[Start of Source excerpt]
This simple animated cartoon made me reflect on the fact that besides barriers such as the ones mentioned above, some barriers are created by the very researcher and having an effective research data management plan can help you take the decision of sharing or not your data, and how you want to share it. In any case, how your data has been managed should not be a barrier for sharing it.

How the data is managed is effectively important.  This unit presents impressive real cases of data fabrication and falsification, these cases are truly unbelievable and I can just think, why would somebody put his/her reputation on the line in such way? The consequences are simply terrifying.

The unit also mentions the benefits of sharing your data, which may bring various rewards such as scientific integrity, increased impact in terms of primary and secondary publications, it may allow collaboration between data users and data creators, it may be the source of some other innovative unrelated research based on the same data,…, there are indeed various benefits and perhaps more importantly the researcher maximises transparency and accountability of his/her research while at the same time he/she complies with funders’ requirements.

Making your data shareable is not an easy task; there are several things to take into account, specially the need to define how you want your data to be re-used? This unit introduces Open data licensing briefly, a topic which I would possible like to see more developed in another unit.

In general, this is a really useful unit which I genuinely enjoyed reading.

MANTRA unit available from: http://datalib.edina.ac.uk/mantra/preservation.html

iridium – postgrad evaluation of MANTRA RDM training – Data protection, rights and access unit

From Blanca.

Today I had the opportunity to explore the “Data protection, rights and access” unit of MANTRA. This is a quite new unit which offers plenty of relevant and essential concepts.

Firstly, it discusses the concept of ethics and how ethical requirements need to be taken into consideration with planning a RDM. Ethics, is a serious issue, specially when it involves people. Most of the examples and RDM strategies discussed over the unit concern data about people.

Essential concepts this unit focusses on are privacy, consent and confidentiality. The first step towards an ethical research would be to obtain consent from your research subjects (This way people are given the right to take decisions on the use of their personal data). Next, the researcher needs to make sure he/she will guarantee the protection of subject’s privacy, to do so, the researcher will need to outline confidentiality strategies (this is an agreement between the researcher and the research subjects on how his/her identifiable private information will be handled, managed and disseminated).

Besides ethics, the unit makes relevance on how important are legal considerations for RDM. The 1998 Data Protection Acts regulates personal data handling. Failure to comply with these regulations can incur in extremely severe consequences for organisations and individuals, the unit provides a series of crude examples about it. Even huge institutions such as the NHS are not exempt!
[End of Source excerpt]
[Start of Recorded data]
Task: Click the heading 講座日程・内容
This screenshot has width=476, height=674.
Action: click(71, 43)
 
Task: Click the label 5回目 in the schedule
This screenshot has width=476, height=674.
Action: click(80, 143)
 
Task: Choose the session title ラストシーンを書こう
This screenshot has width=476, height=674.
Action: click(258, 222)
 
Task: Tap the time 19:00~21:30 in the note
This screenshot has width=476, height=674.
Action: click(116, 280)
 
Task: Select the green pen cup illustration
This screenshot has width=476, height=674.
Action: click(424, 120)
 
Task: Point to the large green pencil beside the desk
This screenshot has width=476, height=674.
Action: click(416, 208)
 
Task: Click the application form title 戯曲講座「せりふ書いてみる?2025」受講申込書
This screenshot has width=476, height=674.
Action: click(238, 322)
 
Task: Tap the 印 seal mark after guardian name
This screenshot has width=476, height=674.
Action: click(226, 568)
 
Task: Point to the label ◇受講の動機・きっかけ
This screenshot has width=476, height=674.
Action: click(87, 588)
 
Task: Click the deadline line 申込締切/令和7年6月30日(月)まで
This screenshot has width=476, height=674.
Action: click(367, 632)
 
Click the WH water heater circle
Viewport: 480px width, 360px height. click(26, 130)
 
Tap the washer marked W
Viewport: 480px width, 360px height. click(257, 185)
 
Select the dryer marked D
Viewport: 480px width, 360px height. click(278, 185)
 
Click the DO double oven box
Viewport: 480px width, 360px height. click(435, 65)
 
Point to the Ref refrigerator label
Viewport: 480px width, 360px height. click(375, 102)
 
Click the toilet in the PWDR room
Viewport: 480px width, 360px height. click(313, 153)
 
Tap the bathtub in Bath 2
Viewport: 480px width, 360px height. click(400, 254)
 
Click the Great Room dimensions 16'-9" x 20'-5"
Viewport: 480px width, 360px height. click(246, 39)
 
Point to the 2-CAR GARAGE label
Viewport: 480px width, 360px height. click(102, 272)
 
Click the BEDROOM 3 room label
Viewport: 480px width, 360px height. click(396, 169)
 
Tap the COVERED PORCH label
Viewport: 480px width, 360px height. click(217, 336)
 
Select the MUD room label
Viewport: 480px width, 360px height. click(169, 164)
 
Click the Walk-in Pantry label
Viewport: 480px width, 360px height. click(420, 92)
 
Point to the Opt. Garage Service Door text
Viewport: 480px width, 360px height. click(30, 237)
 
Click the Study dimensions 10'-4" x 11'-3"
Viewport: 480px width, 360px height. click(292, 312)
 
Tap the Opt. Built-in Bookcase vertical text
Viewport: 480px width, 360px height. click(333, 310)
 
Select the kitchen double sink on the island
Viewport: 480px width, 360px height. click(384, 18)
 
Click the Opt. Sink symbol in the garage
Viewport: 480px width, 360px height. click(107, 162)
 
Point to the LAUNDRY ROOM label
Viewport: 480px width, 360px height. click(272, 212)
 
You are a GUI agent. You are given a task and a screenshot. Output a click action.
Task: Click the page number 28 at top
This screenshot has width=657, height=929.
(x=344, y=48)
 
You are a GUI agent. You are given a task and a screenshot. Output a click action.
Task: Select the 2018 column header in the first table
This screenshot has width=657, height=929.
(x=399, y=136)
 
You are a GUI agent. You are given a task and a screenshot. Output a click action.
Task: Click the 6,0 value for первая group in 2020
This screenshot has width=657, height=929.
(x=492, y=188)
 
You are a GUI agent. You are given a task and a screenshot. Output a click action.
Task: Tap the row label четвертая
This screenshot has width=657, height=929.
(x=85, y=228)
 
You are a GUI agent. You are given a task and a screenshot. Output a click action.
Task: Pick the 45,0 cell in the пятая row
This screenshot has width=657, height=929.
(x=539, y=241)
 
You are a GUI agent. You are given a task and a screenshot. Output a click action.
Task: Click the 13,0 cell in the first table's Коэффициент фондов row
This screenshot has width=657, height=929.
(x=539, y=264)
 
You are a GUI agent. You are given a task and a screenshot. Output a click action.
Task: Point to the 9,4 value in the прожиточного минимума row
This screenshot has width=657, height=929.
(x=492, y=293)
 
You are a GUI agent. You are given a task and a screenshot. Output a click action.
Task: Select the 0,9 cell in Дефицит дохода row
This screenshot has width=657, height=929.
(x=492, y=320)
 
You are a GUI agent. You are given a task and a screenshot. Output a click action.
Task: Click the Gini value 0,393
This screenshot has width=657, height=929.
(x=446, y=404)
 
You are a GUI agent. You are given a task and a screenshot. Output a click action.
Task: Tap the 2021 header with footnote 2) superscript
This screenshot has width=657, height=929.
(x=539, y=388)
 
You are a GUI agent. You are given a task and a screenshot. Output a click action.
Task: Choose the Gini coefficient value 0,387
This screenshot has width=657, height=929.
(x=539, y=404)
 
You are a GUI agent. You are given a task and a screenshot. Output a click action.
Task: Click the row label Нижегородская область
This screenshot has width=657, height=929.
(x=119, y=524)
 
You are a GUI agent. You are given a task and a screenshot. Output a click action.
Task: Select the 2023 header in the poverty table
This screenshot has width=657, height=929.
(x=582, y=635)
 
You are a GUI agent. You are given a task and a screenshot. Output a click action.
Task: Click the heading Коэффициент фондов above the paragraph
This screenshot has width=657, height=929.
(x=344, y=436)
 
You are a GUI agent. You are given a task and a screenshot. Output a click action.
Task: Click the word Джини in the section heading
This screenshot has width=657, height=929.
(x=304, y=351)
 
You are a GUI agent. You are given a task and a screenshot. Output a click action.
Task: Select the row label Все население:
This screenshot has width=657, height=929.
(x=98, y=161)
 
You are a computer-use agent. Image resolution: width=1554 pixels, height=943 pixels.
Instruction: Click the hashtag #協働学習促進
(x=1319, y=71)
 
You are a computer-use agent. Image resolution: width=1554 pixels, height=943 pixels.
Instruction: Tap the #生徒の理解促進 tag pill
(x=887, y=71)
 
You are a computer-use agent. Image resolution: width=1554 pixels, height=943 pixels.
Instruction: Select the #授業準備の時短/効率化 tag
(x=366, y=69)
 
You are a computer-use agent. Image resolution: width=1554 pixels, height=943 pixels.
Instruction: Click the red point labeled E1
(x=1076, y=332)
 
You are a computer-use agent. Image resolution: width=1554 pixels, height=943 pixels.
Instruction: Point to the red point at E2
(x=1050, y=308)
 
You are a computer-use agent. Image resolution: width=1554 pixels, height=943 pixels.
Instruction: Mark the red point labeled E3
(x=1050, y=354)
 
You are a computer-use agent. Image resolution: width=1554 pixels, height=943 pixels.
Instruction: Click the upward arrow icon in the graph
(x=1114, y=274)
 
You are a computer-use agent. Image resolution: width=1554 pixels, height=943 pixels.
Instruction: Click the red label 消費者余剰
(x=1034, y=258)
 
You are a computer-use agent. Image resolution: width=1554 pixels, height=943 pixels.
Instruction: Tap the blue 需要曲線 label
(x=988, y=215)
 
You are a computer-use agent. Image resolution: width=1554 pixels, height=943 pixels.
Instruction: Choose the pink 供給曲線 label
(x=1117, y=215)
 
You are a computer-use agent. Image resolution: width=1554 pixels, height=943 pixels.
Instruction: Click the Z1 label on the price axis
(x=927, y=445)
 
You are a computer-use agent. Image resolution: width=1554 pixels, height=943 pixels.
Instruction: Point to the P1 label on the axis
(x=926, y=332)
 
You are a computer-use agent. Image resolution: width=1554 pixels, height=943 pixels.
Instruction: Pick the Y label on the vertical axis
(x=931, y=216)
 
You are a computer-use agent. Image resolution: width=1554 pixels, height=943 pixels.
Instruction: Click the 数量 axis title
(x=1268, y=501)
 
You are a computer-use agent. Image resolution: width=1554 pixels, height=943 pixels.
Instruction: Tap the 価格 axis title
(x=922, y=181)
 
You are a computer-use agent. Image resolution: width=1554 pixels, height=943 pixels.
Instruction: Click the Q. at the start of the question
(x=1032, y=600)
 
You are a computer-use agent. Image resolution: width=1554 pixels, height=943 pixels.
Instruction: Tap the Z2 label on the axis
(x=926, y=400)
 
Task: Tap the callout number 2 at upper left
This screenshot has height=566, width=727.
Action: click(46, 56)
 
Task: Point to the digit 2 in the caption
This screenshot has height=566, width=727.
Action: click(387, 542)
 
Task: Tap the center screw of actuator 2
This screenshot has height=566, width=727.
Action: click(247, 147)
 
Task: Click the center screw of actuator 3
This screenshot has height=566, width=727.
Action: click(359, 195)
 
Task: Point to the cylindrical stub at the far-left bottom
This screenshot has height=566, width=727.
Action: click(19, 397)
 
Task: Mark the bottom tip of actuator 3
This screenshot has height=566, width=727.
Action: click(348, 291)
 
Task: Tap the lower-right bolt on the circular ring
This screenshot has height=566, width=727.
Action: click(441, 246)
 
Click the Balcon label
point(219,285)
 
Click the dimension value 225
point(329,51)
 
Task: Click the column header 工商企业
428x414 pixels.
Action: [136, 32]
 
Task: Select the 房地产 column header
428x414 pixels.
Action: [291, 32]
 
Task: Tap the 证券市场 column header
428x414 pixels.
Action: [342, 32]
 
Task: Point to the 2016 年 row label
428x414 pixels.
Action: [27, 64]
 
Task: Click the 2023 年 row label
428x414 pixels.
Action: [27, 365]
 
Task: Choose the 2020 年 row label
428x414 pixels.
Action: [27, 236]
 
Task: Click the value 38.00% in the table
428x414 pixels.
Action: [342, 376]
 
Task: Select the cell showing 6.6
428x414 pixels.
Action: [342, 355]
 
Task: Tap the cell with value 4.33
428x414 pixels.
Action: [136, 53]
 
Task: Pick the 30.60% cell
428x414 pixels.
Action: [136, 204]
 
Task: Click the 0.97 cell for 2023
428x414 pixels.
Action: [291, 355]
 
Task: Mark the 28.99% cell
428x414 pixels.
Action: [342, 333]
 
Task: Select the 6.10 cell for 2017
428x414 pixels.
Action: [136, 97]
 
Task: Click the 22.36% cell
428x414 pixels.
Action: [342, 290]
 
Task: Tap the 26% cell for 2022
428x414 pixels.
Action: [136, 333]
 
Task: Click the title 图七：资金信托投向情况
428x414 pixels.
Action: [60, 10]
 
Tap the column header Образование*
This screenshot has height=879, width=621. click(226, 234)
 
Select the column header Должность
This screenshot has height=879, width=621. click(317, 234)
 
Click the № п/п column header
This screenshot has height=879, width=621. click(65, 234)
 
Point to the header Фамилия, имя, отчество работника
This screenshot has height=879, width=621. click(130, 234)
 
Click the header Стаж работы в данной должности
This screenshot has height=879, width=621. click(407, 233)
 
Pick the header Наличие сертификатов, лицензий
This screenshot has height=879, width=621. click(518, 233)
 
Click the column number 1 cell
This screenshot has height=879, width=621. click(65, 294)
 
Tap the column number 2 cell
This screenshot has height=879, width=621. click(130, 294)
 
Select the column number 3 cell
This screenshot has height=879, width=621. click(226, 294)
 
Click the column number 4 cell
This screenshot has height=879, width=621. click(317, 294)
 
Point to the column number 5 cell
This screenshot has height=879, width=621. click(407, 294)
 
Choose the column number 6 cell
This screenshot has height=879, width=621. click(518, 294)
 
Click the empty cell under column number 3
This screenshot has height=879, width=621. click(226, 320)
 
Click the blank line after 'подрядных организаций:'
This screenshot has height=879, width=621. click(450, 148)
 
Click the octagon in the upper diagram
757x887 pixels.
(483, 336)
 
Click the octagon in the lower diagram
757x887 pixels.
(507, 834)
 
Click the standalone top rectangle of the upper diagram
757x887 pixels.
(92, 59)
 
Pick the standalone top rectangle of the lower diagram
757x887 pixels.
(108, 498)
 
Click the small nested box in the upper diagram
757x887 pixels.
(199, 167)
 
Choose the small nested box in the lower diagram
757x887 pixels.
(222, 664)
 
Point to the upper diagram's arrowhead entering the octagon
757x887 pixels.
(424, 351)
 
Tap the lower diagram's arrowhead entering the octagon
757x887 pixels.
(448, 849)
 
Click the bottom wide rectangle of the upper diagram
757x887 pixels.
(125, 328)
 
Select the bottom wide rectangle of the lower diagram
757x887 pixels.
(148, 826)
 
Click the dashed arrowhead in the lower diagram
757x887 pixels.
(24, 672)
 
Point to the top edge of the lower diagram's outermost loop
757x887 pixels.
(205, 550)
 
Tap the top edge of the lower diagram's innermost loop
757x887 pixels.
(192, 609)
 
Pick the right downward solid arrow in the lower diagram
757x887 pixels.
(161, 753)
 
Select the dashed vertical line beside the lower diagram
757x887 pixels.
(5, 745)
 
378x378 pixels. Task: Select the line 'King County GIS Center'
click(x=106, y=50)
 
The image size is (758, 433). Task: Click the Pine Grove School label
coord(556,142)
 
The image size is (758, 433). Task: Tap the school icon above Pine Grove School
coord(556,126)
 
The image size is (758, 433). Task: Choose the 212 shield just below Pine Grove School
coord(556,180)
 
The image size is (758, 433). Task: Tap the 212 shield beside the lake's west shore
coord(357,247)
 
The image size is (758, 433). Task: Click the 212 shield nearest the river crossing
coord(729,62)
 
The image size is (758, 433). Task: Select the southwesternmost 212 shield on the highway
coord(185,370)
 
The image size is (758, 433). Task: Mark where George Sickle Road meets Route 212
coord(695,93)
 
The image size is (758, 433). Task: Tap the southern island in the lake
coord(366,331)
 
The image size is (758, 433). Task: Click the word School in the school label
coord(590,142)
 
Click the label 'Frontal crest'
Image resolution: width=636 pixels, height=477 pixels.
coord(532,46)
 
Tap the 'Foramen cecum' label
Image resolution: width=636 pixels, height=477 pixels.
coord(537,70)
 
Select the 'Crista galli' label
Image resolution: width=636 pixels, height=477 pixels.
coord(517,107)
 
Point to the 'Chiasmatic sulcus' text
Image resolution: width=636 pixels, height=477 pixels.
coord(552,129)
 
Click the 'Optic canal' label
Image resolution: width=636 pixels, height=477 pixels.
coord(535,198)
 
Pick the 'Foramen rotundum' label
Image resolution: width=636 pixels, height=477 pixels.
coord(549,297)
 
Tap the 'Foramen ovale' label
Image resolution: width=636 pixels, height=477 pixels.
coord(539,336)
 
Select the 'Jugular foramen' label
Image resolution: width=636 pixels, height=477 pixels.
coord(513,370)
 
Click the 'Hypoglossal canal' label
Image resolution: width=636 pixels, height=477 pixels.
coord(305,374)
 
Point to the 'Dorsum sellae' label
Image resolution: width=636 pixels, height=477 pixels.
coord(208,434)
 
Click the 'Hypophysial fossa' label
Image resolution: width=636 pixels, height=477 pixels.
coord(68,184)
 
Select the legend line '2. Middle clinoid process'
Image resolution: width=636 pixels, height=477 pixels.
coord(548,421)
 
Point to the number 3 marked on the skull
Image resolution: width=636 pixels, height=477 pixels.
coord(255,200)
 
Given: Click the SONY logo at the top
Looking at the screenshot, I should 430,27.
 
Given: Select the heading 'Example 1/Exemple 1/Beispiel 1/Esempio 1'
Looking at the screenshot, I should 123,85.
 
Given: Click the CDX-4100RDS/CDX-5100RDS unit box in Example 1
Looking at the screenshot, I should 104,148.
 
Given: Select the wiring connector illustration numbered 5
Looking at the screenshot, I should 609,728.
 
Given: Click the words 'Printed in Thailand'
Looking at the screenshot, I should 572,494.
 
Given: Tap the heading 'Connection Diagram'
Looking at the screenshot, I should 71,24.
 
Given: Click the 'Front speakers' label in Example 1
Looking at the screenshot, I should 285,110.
[End of Recorded data]
- What is required -
Please carry on with the review of the MANTRA research data management units from the point where it stops. The records are not needed.

- Task output -
Next, the unit provides with some very useful anonymisation techniques (masking data so that no person identifiers are present), a document with some examples is provided.

Finally, the unit discusses what a are “Intellectual Property Rights” and “Freedom of Information.”

Intellectual property (IP) is all about the creation of the mind. Laws try to make sure owners of these creations are granted with certain exclusive rights when it comes to commercialisation of their creation. There are 2 categories: Industrial property (includes patents, trademarks…) and Copyrights (for literary and artistic works). On the other hand, Freedom of Information (FoI) is about providing the public the right to access information from public bodies.

In general, I found this unit to be quite vast in content. The approach it takes for the explanation of the concepts is really good and concise. However, it didn’t have as many interactive parts as previous units. The unit also provides some other recommended resources.”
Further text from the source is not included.